Political Bribery – Only An Indian Phenomenon? Not Really

Posted on September 16, 2011 in Politics at Play

By Arshia Chatterjee:

Ranging from election rigging, to military-political corruption, political bribery has become a pervasive and inescapable truth of our everyday life. This is the case not only in India, but in several nations around the world. Even though it remains inconspicuous, political bribery and corruption exist behind the shadows. For example, let us take the scandal that occurred in Russia, over the illegal casinos. Although the men who began this issue were clearly to be persecuted, nothing was done because the law enforcement officials had higher priorities — their self-interest. Among the more shocking happenings, the former Prime Minister of Croatia, Sanader, was charged and arrested a year and a half ago for having bags of money sent to him from public enterprises. Some of the most ridiculous and the most appalling cases of political and government bribery stem from America. Take, for instance, the Bill Jefferson incident, where he stored over $90,000 in his freezer to hide it from authorities, or the more famous incident, when the former governor of Rhode Island, Di-Prete, was charged with going into a dumpster in an alley to retrieve his illegal bribe, which lost him his reputation forever.

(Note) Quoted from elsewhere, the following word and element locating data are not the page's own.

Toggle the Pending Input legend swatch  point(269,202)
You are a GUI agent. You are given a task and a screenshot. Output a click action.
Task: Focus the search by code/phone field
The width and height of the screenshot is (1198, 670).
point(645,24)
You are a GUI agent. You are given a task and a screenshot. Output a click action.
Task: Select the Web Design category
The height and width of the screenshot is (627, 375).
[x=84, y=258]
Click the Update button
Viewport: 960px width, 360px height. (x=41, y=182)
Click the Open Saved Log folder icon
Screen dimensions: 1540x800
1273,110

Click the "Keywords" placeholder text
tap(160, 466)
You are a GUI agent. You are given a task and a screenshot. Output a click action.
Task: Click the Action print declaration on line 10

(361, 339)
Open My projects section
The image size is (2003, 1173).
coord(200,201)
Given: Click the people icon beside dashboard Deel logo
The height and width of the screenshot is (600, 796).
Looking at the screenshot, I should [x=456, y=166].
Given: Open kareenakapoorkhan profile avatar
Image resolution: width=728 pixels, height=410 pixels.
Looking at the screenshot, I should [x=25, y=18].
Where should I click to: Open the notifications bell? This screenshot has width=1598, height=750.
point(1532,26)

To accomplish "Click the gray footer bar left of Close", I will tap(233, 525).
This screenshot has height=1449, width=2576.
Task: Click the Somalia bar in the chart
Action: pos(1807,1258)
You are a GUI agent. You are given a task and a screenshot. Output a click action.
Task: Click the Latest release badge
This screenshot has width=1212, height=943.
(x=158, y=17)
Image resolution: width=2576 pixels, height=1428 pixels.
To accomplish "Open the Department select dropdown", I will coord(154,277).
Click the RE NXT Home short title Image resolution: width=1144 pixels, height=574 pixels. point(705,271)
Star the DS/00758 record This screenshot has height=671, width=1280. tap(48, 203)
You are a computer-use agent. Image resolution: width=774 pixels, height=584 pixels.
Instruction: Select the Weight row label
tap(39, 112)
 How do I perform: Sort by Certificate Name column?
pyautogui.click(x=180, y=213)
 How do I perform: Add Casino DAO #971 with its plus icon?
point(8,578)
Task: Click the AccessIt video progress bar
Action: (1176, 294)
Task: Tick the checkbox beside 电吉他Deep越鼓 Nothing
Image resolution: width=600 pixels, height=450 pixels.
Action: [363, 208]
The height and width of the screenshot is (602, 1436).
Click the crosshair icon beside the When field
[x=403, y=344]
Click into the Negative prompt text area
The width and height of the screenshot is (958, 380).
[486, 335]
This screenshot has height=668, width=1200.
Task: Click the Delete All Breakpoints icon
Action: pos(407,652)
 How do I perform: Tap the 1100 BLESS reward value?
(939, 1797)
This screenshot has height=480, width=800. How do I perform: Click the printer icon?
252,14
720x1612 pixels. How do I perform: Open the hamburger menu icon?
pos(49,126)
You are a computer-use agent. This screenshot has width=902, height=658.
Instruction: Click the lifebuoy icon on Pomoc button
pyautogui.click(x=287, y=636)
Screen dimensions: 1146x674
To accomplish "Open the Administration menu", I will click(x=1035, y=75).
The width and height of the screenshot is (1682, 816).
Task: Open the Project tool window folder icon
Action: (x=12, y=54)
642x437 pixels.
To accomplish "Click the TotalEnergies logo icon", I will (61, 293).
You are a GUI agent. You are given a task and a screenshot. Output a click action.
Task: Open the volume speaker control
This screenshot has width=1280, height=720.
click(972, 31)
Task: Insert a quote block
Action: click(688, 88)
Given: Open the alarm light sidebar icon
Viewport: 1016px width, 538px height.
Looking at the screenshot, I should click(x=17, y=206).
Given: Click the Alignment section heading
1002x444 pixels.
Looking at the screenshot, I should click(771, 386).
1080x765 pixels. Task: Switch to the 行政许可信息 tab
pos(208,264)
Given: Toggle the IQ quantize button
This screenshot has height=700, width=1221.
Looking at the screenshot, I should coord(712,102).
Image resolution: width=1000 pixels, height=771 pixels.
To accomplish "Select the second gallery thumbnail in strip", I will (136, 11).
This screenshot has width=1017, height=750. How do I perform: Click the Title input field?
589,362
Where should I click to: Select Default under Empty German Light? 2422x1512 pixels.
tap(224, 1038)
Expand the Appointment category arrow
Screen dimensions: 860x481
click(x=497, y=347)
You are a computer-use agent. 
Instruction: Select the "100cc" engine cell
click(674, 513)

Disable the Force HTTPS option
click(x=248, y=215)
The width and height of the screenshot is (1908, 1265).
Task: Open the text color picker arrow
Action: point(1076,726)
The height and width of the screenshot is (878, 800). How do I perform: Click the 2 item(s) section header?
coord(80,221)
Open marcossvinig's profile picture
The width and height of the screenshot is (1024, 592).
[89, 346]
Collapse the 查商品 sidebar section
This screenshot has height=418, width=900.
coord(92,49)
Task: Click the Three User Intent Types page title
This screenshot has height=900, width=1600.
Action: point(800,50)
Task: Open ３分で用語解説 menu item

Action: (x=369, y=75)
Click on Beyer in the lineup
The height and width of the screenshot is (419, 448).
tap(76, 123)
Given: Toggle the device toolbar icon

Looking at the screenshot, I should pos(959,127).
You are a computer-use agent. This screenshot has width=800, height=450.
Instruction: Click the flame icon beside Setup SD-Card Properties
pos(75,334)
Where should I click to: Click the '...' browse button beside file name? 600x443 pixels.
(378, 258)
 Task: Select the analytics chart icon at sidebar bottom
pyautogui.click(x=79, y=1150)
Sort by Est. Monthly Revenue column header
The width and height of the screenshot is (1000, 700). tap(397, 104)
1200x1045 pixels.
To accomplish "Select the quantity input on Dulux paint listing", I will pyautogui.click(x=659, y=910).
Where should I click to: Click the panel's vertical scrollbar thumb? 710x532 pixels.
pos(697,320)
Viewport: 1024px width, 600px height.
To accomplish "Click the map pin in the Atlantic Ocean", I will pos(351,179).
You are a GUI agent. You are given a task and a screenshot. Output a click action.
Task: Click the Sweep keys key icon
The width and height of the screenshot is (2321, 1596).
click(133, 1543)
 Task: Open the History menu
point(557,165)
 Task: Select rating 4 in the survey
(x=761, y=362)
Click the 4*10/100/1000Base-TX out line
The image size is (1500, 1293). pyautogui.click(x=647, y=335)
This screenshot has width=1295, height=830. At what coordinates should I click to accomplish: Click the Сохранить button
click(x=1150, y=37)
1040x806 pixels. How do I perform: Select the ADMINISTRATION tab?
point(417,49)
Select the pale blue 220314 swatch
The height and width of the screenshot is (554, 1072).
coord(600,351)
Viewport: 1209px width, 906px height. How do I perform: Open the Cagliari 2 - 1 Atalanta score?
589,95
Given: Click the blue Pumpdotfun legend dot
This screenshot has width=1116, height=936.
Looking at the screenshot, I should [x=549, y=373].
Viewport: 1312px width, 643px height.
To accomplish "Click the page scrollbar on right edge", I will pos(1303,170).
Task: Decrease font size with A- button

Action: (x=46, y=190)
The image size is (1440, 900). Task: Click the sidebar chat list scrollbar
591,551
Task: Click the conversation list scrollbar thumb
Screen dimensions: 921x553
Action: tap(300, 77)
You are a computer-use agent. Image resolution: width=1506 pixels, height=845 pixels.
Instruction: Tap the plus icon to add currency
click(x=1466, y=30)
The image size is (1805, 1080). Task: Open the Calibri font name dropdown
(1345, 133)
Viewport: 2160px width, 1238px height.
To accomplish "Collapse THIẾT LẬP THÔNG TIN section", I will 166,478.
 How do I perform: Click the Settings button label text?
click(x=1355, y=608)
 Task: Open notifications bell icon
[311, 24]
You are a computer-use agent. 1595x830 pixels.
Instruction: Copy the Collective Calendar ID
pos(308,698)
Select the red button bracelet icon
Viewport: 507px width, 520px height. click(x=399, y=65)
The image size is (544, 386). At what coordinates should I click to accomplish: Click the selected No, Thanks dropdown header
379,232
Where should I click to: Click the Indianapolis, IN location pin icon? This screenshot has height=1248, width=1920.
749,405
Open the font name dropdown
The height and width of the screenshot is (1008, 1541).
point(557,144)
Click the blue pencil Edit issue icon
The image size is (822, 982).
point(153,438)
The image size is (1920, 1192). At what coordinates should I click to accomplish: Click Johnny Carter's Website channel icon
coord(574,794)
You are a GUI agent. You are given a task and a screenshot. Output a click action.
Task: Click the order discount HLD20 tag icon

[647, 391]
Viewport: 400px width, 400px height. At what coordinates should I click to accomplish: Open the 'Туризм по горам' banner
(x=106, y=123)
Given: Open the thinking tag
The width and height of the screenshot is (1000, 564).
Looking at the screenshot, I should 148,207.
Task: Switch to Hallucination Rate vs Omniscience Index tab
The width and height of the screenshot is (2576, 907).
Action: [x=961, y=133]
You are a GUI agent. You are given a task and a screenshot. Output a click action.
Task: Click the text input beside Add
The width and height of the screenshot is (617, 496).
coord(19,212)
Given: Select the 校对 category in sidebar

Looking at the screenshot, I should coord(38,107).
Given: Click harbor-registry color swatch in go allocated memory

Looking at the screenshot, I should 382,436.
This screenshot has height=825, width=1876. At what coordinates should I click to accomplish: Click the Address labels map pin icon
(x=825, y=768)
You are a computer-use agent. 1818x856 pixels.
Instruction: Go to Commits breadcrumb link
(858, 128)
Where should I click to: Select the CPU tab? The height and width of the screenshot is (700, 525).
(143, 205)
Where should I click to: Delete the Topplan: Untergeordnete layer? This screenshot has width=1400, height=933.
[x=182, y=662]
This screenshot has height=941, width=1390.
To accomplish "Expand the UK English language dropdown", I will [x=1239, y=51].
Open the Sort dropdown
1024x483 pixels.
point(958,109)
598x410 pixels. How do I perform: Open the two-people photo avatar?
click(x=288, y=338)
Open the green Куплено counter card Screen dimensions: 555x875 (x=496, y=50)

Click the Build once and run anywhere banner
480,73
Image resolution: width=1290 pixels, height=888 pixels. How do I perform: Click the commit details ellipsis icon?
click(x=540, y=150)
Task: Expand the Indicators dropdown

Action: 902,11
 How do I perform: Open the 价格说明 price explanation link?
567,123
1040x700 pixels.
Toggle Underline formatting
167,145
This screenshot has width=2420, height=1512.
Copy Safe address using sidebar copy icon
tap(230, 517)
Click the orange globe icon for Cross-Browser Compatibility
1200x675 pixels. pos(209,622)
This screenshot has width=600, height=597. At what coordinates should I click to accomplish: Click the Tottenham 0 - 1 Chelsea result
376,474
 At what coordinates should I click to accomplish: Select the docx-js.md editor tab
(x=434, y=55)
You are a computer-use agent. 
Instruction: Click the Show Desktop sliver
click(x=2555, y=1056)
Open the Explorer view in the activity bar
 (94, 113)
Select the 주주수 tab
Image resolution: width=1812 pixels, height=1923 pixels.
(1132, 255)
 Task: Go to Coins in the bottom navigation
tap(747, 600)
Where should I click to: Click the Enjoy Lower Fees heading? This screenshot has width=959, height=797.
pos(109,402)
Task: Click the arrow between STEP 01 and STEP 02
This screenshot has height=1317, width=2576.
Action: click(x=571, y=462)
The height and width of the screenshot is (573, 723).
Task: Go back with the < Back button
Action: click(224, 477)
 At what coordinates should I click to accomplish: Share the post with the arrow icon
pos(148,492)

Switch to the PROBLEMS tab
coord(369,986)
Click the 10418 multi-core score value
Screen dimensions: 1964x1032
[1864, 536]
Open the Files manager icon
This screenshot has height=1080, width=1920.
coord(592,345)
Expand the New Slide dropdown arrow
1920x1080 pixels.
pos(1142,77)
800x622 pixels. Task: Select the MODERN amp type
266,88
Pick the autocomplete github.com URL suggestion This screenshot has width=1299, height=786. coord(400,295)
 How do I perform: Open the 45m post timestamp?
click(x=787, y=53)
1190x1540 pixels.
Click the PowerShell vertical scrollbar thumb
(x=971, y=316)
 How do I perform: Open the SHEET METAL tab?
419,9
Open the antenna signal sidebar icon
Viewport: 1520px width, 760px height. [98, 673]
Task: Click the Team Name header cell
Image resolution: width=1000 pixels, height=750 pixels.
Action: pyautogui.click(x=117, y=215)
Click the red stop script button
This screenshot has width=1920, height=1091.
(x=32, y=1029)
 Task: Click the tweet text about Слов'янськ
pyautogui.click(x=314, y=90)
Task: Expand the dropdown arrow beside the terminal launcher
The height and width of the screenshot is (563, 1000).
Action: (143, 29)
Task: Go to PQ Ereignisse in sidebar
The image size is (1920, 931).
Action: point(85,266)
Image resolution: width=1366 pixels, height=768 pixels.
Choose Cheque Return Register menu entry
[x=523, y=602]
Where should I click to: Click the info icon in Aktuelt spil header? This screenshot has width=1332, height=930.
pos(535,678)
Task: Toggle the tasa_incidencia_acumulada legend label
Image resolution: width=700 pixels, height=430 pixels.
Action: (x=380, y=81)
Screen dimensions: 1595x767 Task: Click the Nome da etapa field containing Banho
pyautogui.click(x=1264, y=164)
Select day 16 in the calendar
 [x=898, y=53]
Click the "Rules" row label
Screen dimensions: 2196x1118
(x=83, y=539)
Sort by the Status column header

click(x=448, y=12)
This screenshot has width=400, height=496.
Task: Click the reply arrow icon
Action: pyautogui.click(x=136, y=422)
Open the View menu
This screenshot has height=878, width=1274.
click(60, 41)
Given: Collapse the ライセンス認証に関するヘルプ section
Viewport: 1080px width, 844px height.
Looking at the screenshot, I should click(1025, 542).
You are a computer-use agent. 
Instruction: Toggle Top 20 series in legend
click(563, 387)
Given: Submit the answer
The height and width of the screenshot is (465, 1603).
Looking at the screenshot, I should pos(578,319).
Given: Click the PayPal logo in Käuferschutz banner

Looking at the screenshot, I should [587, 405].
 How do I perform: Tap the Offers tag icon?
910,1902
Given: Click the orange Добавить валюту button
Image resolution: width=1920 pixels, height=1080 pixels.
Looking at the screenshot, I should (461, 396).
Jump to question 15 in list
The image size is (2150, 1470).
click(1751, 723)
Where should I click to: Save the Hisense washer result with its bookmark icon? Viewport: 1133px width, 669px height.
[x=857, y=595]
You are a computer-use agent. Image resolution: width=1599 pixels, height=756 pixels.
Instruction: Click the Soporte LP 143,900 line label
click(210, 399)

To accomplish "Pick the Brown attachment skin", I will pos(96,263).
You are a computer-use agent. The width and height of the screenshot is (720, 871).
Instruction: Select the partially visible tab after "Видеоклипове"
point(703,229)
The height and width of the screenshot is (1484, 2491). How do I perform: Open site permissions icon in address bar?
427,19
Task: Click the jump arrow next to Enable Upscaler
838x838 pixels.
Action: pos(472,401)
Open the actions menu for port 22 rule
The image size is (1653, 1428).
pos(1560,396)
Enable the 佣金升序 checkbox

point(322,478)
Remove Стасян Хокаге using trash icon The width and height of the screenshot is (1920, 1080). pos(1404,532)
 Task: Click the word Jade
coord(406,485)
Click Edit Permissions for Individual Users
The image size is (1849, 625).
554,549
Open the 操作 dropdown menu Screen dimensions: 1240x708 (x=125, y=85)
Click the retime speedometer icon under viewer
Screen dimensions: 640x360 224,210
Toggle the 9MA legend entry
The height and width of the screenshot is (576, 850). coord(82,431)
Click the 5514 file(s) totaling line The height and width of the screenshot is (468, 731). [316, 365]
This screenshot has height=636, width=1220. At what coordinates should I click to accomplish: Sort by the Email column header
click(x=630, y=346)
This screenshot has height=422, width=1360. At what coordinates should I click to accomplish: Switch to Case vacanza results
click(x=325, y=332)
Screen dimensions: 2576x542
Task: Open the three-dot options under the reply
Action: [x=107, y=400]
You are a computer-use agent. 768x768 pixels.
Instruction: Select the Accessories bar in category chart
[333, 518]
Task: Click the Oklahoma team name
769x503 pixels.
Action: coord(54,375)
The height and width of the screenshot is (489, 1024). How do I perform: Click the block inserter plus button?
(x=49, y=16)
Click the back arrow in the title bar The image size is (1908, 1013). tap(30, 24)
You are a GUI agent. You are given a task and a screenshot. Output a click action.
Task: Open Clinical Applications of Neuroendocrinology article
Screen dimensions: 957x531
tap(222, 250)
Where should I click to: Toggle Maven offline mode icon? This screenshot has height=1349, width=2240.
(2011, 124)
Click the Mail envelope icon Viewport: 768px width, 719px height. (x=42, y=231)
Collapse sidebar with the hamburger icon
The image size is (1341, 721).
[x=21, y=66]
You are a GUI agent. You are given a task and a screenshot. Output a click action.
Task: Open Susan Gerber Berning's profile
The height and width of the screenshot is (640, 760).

Political corruption and bribery have various effects on the community, including economic effects as well as social and communal effects. Not to mention, it makes people trust the government less and makes them more wary about their leaders.  Furthermore, it affects the environment in a negative way. For instance, the government uses legislation and regulation as a way of sustaining the environment. It puts limits on levels of pollution that a certain firm may reach, and if that limit is crossed, a fine will have to be paid by the firm. However, in such a case, if government officers and executives are bribed with ease, companies may take advantage of it by violating their grants. This may have adverse effects on the environment, ultimately leading to market failure. Also, corruption through political bribery leads to poverty. For instance, in Bihar, around 80% of the subsidized food aid that is meant to be received by the poor is filched by officials.

Apart from these, there are several other unfavourable effects that political bribery can have on a society, which is why it is important to plug corruption as soon as it begins. If it is too late, “A government is but a carcass, and soon falls by its own corruption and decay”, in the words of Amos B Alcott.